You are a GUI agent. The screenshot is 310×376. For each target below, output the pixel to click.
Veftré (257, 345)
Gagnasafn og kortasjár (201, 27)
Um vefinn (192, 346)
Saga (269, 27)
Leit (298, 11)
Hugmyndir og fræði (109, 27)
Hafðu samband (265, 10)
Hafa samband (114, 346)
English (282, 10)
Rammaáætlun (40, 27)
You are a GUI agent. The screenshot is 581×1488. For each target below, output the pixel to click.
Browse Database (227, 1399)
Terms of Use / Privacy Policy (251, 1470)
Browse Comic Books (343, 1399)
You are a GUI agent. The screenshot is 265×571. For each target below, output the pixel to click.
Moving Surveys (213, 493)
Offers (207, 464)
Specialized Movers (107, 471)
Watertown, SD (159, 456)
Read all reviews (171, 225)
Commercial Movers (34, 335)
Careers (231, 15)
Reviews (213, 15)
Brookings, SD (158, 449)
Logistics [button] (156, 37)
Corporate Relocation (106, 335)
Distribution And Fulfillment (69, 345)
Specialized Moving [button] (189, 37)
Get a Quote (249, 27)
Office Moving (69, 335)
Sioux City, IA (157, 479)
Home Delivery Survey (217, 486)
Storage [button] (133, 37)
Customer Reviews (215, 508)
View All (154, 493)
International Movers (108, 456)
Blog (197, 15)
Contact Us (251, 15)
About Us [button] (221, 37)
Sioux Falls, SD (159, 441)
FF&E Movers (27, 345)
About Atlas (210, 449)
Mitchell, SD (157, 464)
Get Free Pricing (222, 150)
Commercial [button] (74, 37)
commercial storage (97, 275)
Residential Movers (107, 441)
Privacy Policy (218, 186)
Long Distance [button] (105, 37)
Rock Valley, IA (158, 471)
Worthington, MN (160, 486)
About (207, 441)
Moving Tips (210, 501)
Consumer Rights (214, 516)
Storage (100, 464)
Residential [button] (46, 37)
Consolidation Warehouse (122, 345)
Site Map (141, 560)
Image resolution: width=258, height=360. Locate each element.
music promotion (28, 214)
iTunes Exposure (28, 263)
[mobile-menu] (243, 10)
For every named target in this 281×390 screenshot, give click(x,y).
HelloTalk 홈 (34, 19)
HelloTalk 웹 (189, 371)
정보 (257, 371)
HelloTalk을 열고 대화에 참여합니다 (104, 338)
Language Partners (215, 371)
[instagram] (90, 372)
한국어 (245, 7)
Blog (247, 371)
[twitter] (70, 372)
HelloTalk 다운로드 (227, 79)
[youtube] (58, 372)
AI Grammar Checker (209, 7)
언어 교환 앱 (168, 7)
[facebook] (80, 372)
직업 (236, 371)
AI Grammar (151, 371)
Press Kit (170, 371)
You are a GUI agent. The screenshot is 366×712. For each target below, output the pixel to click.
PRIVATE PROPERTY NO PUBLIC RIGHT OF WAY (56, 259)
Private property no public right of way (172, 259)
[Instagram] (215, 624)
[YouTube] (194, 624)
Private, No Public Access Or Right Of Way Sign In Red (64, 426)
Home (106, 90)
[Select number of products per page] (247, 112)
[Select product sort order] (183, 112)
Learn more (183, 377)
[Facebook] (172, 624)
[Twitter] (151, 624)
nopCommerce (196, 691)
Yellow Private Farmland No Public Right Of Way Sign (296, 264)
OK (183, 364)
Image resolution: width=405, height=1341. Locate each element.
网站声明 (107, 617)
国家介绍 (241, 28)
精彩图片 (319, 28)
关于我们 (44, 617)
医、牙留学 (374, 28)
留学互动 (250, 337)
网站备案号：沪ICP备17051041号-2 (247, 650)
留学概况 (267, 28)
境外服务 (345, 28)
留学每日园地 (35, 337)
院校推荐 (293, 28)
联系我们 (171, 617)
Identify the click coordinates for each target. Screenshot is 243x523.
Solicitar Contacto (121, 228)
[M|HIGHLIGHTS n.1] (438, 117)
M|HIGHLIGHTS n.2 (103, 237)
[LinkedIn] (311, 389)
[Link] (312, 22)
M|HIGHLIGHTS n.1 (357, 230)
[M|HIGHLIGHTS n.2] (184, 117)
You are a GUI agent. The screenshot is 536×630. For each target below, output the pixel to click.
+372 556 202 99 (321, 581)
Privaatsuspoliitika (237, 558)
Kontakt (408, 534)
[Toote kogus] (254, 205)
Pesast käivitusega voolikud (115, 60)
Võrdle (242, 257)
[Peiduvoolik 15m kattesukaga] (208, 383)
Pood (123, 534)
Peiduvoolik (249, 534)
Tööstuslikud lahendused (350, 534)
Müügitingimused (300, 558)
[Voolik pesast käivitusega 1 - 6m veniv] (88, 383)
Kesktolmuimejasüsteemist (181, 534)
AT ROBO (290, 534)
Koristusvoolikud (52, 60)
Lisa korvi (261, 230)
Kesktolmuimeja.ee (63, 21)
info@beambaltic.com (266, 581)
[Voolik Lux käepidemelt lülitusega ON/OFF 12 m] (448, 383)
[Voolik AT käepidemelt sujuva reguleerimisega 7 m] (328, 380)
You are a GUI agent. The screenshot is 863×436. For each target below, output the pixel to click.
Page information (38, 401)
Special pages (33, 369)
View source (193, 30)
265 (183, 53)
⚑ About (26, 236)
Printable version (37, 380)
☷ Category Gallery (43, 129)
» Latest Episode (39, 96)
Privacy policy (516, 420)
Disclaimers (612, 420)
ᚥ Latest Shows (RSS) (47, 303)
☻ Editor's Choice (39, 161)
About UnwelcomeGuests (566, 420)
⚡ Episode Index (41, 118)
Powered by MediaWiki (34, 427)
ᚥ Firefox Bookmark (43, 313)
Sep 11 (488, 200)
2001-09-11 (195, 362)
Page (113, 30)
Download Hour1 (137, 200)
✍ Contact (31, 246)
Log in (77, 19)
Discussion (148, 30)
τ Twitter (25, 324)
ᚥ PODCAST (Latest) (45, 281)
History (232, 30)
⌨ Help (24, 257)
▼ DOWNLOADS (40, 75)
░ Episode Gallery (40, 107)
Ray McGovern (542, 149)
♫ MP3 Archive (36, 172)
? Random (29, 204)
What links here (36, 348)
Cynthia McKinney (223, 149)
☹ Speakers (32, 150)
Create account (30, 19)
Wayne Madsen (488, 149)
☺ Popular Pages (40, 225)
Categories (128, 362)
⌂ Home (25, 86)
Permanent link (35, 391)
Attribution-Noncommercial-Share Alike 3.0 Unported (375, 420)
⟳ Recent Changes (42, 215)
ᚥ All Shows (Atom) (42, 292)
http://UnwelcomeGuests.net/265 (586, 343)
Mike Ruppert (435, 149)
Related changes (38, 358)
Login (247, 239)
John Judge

- TASK REQUIREMENTS
Render every entry above as a JSON list of strings, with one string per line and blank lines omitted.

- REPLY TO THE EXERCISE
[
  "You are a GUI agent. The screenshot is 310×376. For each target below, output the pixel to click.",
  "Veftré (257, 345)",
  "Gagnasafn og kortasjár (201, 27)",
  "Um vefinn (192, 346)",
  "Saga (269, 27)",
  "Leit (298, 11)",
  "Hugmyndir og fræði (109, 27)",
  "Hafðu samband (265, 10)",
  "Hafa samband (114, 346)",
  "English (282, 10)",
  "Rammaáætlun (40, 27)",
  "You are a GUI agent. The screenshot is 581×1488. For each target below, output the pixel to click.",
  "Browse Database (227, 1399)",
  "Terms of Use / Privacy Policy (251, 1470)",
  "Browse Comic Books (343, 1399)",
  "You are a GUI agent. The screenshot is 265×571. For each target below, output the pixel to click.",
  "Moving Surveys (213, 493)",
  "Offers (207, 464)",
  "Specialized Movers (107, 471)",
  "Watertown, SD (159, 456)",
  "Read all reviews (171, 225)",
  "Commercial Movers (34, 335)",
  "Careers (231, 15)",
  "Reviews (213, 15)",
  "Brookings, SD (158, 449)",
  "Logistics [button] (156, 37)",
  "Corporate Relocation (106, 335)",
  "Distribution And Fulfillment (69, 345)",
  "Specialized Moving [button] (189, 37)",
  "Get a Quote (249, 27)",
  "Office Moving (69, 335)",
  "Sioux City, IA (157, 479)",
  "Home Delivery Survey (217, 486)",
  "Storage [button] (133, 37)",
  "Customer Reviews (215, 508)",
  "View All (154, 493)",
  "International Movers (108, 456)",
  "Blog (197, 15)",
  "Contact Us (251, 15)",
  "About Us [button] (221, 37)",
  "Sioux Falls, SD (159, 441)",
  "FF&E Movers (27, 345)",
  "About Atlas (210, 449)",
  "Mitchell, SD (157, 464)",
  "Get Free Pricing (222, 150)",
  "Commercial [button] (74, 37)",
  "commercial storage (97, 275)",
  "Residential Movers (107, 441)",
  "Privacy Policy (218, 186)",
  "Long Distance [button] (105, 37)",
  "Rock Valley, IA (158, 471)",
  "Worthington, MN (160, 486)",
  "About (207, 441)",
  "Moving Tips (210, 501)",
  "Consumer Rights (214, 516)",
  "Storage (100, 464)",
  "Residential [button] (46, 37)",
  "Consolidation Warehouse (122, 345)",
  "Site Map (141, 560)",
  "Image resolution: width=258, height=360. Locate each element.",
  "music promotion (28, 214)",
  "iTunes Exposure (28, 263)",
  "[mobile-menu] (243, 10)",
  "For every named target in this 281×390 screenshot, give click(x,y).",
  "HelloTalk 홈 (34, 19)",
  "HelloTalk 웹 (189, 371)",
  "정보 (257, 371)",
  "HelloTalk을 열고 대화에 참여합니다 (104, 338)",
  "Language Partners (215, 371)",
  "[instagram] (90, 372)",
  "한국어 (245, 7)",
  "Blog (247, 371)",
  "[twitter] (70, 372)",
  "HelloTalk 다운로드 (227, 79)",
  "[youtube] (58, 372)",
  "AI Grammar Checker (209, 7)",
  "언어 교환 앱 (168, 7)",
  "[facebook] (80, 372)",
  "직업 (236, 371)",
  "AI Grammar (151, 371)",
  "Press Kit (170, 371)",
  "You are a GUI agent. The screenshot is 366×712. For each target below, output the pixel to click.",
  "PRIVATE PROPERTY NO PUBLIC RIGHT OF WAY (56, 259)",
  "Private property no public right of way (172, 259)",
  "[Instagram] (215, 624)",
  "[YouTube] (194, 624)",
  "Private, No Public Access Or Right Of Way Sign In Red (64, 426)",
  "Home (106, 90)",
  "[Select number of products per page] (247, 112)",
  "[Select product sort order] (183, 112)",
  "Learn more (183, 377)",
  "[Facebook] (172, 624)",
  "[Twitter] (151, 624)",
  "nopCommerce (196, 691)",
  "Yellow Private Farmland No Public Right Of Way Sign (296, 264)",
  "OK (183, 364)",
  "Image resolution: width=405, height=1341. Locate each element.",
  "网站声明 (107, 617)",
  "国家介绍 (241, 28)",
  "精彩图片 (319, 28)",
  "关于我们 (44, 617)",
  "医、牙留学 (374, 28)",
  "留学互动 (250, 337)",
  "网站备案号：沪ICP备17051041号-2 (247, 650)",
  "留学概况 (267, 28)",
  "境外服务 (345, 28)",
  "留学每日园地 (35, 337)",
  "院校推荐 (293, 28)",
  "联系我们 (171, 617)",
  "Identify the click coordinates for each target. Screenshot is 243x523.",
  "Solicitar Contacto (121, 228)",
  "[M|HIGHLIGHTS n.1] (438, 117)",
  "M|HIGHLIGHTS n.2 (103, 237)",
  "[LinkedIn] (311, 389)",
  "[Link] (312, 22)",
  "M|HIGHLIGHTS n.1 (357, 230)",
  "[M|HIGHLIGHTS n.2] (184, 117)",
  "You are a GUI agent. The screenshot is 536×630. For each target below, output the pixel to click.",
  "+372 556 202 99 (321, 581)",
  "Privaatsuspoliitika (237, 558)",
  "Kontakt (408, 534)",
  "[Toote kogus] (254, 205)",
  "Pesast käivitusega voolikud (115, 60)",
  "Võrdle (242, 257)",
  "[Peiduvoolik 15m kattesukaga] (208, 383)",
  "Pood (123, 534)",
  "Peiduvoolik (249, 534)",
  "Tööstuslikud lahendused (350, 534)",
  "Müügitingimused (300, 558)",
  "[Voolik pesast käivitusega 1 - 6m veniv] (88, 383)",
  "Kesktolmuimejasüsteemist (181, 534)",
  "AT ROBO (290, 534)",
  "Koristusvoolikud (52, 60)",
  "Lisa korvi (261, 230)",
  "Kesktolmuimeja.ee (63, 21)",
  "info@beambaltic.com (266, 581)",
  "[Voolik Lux käepidemelt lülitusega ON/OFF 12 m] (448, 383)",
  "[Voolik AT käepidemelt sujuva reguleerimisega 7 m] (328, 380)",
  "You are a GUI agent. The screenshot is 863×436. For each target below, output the pixel to click.",
  "Page information (38, 401)",
  "Special pages (33, 369)",
  "View source (193, 30)",
  "265 (183, 53)",
  "⚑ About (26, 236)",
  "Printable version (37, 380)",
  "☷ Category Gallery (43, 129)",
  "» Latest Episode (39, 96)",
  "Privacy policy (516, 420)",
  "Disclaimers (612, 420)",
  "ᚥ Latest Shows (RSS) (47, 303)",
  "☻ Editor's Choice (39, 161)",
  "About UnwelcomeGuests (566, 420)",
  "⚡ Episode Index (41, 118)",
  "Powered by MediaWiki (34, 427)",
  "ᚥ Firefox Bookmark (43, 313)",
  "Sep 11 (488, 200)",
  "2001-09-11 (195, 362)",
  "Page (113, 30)",
  "Download Hour1 (137, 200)",
  "✍ Contact (31, 246)",
  "Log in (77, 19)",
  "Discussion (148, 30)",
  "τ Twitter (25, 324)",
  "ᚥ PODCAST (Latest) (45, 281)",
  "History (232, 30)",
  "⌨ Help (24, 257)",
  "▼ DOWNLOADS (40, 75)",
  "░ Episode Gallery (40, 107)",
  "Ray McGovern (542, 149)",
  "♫ MP3 Archive (36, 172)",
  "? Random (29, 204)",
  "What links here (36, 348)",
  "Cynthia McKinney (223, 149)",
  "☹ Speakers (32, 150)",
  "Create account (30, 19)",
  "Wayne Madsen (488, 149)",
  "☺ Popular Pages (40, 225)",
  "Categories (128, 362)",
  "⌂ Home (25, 86)",
  "Permanent link (35, 391)",
  "Attribution-Noncommercial-Share Alike 3.0 Unported (375, 420)",
  "⟳ Recent Changes (42, 215)",
  "ᚥ All Shows (Atom) (42, 292)",
  "http://UnwelcomeGuests.net/265 (586, 343)",
  "Mike Ruppert (435, 149)",
  "Related changes (38, 358)",
  "Login (247, 239)",
  "John Judge"
]